Putin praises anti-extremism efforts as Moscow mosque reopens
Moscow's biggest mosque has reopened, with President Putin as well as the Turkish and Palestinian leaders in attendance.
The Jum'ah mosque was demolished four years ago and has been rebuilt to accommodate 10,000 worshippers.
It is one of three large mosques in Russia, along with those in the republics of Chechnya and Dagestan.
Mr Putin said it would be a centre of spirituality and education that would unite people of different faiths.
He praised Muslim leaders in Russia for showing "zero tolerance" towards extremists, who he said peddle propaganda that had nothing to do with true Islam and were seeking to recruit followers in Russia.
"Russia's Muslim community dates back centuries and has made an enormous contribution to Russian history," Mr Putin said. "Its humanist values, like those of other religions, teach justice, mercy and caring for one's loved ones."

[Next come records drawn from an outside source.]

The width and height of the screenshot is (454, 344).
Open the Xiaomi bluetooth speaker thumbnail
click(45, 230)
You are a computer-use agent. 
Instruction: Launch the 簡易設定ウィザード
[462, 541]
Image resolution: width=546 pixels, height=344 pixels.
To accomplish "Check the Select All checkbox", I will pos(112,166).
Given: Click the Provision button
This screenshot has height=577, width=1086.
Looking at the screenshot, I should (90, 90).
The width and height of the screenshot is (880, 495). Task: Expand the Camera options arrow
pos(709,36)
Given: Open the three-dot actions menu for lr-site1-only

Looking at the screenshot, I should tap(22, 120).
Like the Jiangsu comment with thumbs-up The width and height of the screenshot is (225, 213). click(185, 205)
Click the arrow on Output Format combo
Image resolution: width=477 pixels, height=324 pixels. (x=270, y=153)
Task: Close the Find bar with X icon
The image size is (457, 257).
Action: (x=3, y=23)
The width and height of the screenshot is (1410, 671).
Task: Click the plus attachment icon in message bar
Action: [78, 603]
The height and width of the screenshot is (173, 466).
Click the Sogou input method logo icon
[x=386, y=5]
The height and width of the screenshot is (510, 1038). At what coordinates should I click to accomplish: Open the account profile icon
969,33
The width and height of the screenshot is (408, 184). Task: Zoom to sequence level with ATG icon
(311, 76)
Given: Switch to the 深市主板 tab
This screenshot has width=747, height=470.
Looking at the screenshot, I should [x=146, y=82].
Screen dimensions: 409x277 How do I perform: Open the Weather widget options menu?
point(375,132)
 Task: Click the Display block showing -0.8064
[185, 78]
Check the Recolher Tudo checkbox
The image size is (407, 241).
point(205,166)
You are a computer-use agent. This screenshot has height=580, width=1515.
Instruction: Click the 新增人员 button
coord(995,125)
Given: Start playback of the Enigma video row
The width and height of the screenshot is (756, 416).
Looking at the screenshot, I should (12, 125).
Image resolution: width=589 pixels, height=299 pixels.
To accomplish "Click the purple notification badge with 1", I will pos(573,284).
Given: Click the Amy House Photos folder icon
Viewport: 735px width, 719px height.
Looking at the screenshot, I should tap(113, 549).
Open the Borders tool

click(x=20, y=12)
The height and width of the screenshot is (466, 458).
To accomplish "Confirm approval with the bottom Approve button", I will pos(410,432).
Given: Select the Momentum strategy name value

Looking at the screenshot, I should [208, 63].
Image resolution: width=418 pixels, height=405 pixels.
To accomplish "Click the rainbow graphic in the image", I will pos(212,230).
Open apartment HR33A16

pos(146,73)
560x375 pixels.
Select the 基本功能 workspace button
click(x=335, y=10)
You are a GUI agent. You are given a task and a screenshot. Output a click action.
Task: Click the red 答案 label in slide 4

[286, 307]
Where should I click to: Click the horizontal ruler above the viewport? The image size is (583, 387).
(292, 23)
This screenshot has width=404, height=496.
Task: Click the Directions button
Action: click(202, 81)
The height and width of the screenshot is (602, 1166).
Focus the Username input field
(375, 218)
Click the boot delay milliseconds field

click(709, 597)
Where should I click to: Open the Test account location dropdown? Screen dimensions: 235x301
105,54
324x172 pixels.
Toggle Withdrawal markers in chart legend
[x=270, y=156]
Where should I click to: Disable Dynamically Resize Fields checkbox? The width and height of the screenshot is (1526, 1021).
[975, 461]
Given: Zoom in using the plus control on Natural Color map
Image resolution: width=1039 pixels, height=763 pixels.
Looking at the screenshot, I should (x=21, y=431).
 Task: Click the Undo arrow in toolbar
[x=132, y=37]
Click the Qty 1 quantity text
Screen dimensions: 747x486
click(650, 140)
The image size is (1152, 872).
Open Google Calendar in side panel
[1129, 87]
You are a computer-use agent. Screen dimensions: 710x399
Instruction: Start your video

The new building stands on the site of Moscow's original mosque, which dated back to 1904. Construction was entirely funded by donors, according to Russian news agencies, with Palestinian President Abbas giving $25,000 (£16,000) and Dagestan-born billionaire Suleiman Kerimov providing $100 million.
However, it is one of only six mosques in the Russian capital, which local media say has a Muslim population of about two million, including around 200,000 practising Muslims, many of whom are forced to pray on the street during religious festivals.
Local Muslim leaders are reportedly in talks with Moscow authorities to build another large mosque in the city. Plans for a mosque in one neighbourhood were dropped three years ago after protests by residents.